That would not happen in here though, I’d be snorting and shaking, but as I looked around all I would see is sour faces looking back at me, including the snorer, who would already have been woken up and served an eviction notice.
I’ve just witnessed a real oddity. The guard came in and shouted to see tickets. There was a seconds pause, where I thought he was going to be lynched, and then there was a sudden carriage wide rush of noise. It was like a pressure valve being released on a steam engine. In exactly the same way that never happens in a normal carriage, the act of 68 people fumbling for their tickets made such a loud noise that everyone suddenly felt free. As the fumbling was happening, everyone started talking, or coughing or just breathing out.
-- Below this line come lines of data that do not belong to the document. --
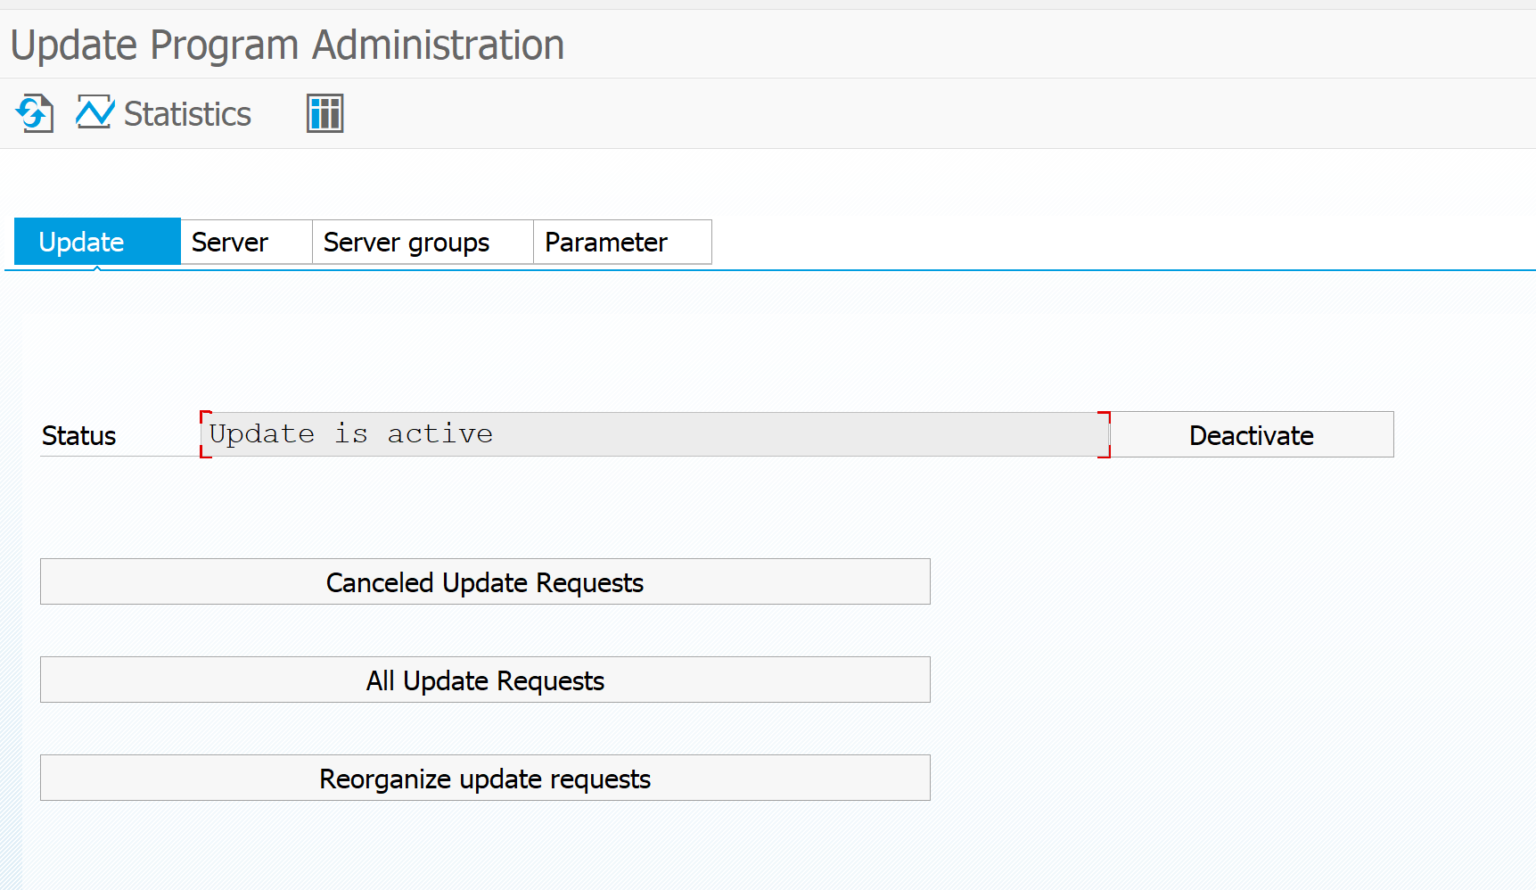The image size is (1536, 890).
Task: Click the Update Program Administration title
Action: point(287,44)
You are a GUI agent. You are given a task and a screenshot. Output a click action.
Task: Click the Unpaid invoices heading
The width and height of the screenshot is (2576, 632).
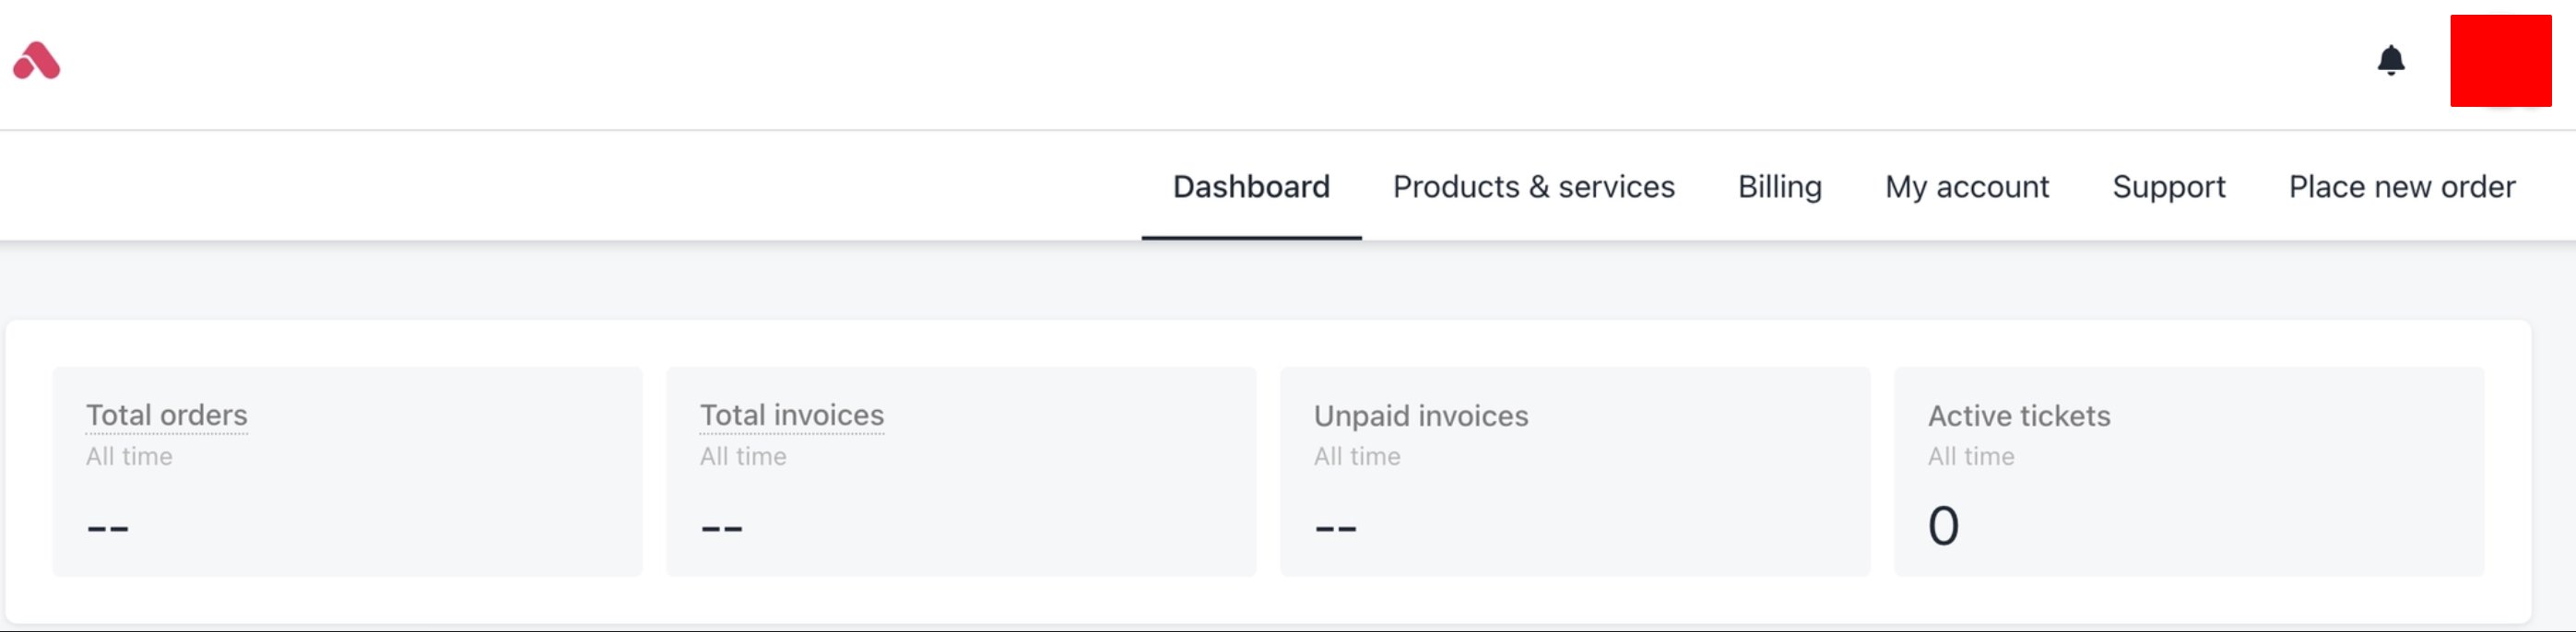[1421, 416]
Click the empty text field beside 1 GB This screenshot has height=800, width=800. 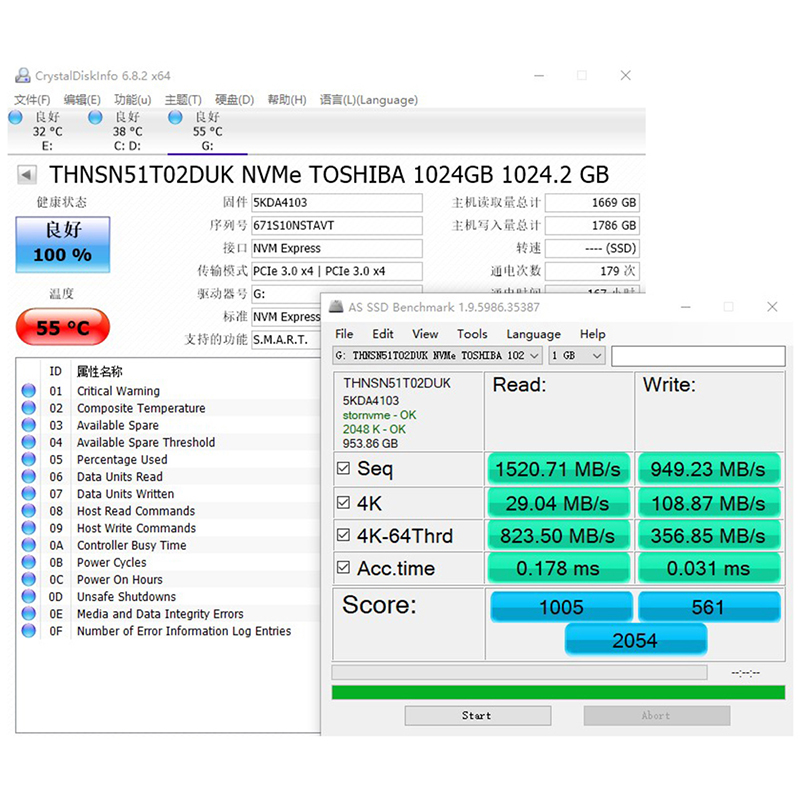pos(697,355)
The waterfall of noise was amazing, it bore no relation to the simple act of finding our tickets. It was so much more than that, it was relief! People knew they had a ten second noise break, and they were going to use it. The pent up aggression at the mere thought of someone listening to a song that they almost, but not quite, can name (one of the most frustrating feelings in the world) or of only being able to listen to half a conversation, was momentarily released, and reset back to zero.
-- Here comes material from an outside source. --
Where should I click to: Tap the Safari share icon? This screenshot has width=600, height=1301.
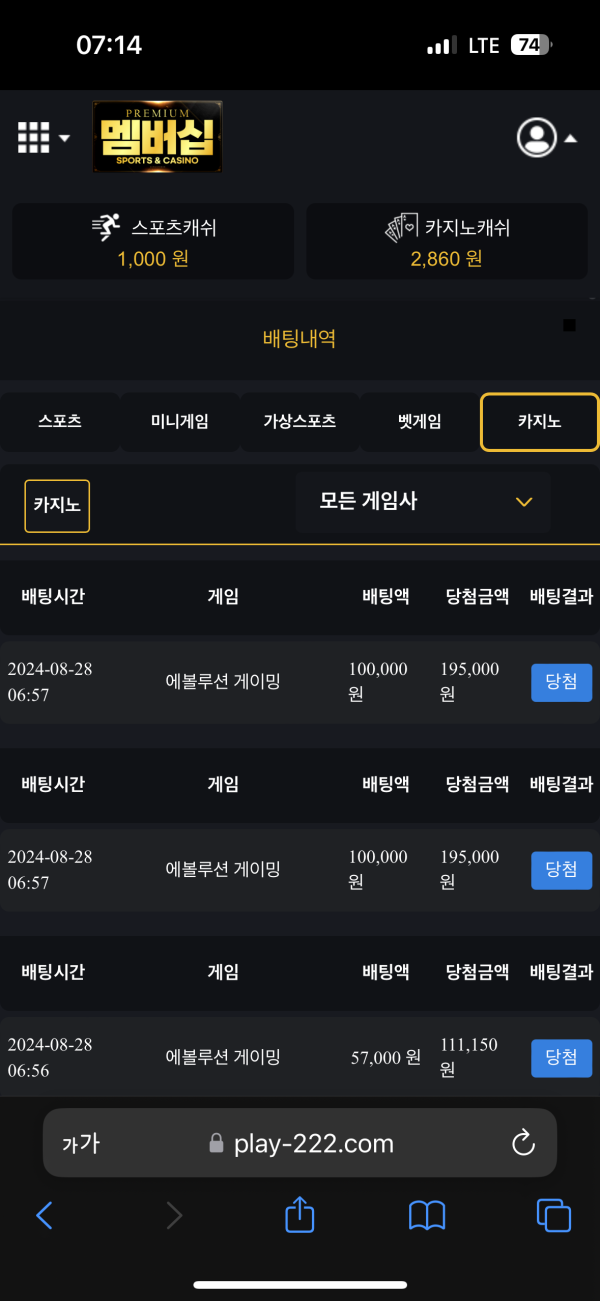(300, 1215)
I’ve often reported in the past on my feelings about listening to idiots on the phone who shout away, full of their own importance, but I can’t say that I hate it to the point of being stressed by it.
As suddenly as it had started the noise was over. The passengers all mutually agreed that enough time had passed to find all relevant documentation. The silence returned as did the pressure.
I have to say that as odd as I am finding this artificially created mobile library, I am also quite liking it. Mainly because it was the only carriage on the whole train that had an available seat to be fair, but also because it is quite nice. I don’t like the stilted feeling of forced silence that is clearly not coming naturally to people, but the actual silence that this produces is quite welcome.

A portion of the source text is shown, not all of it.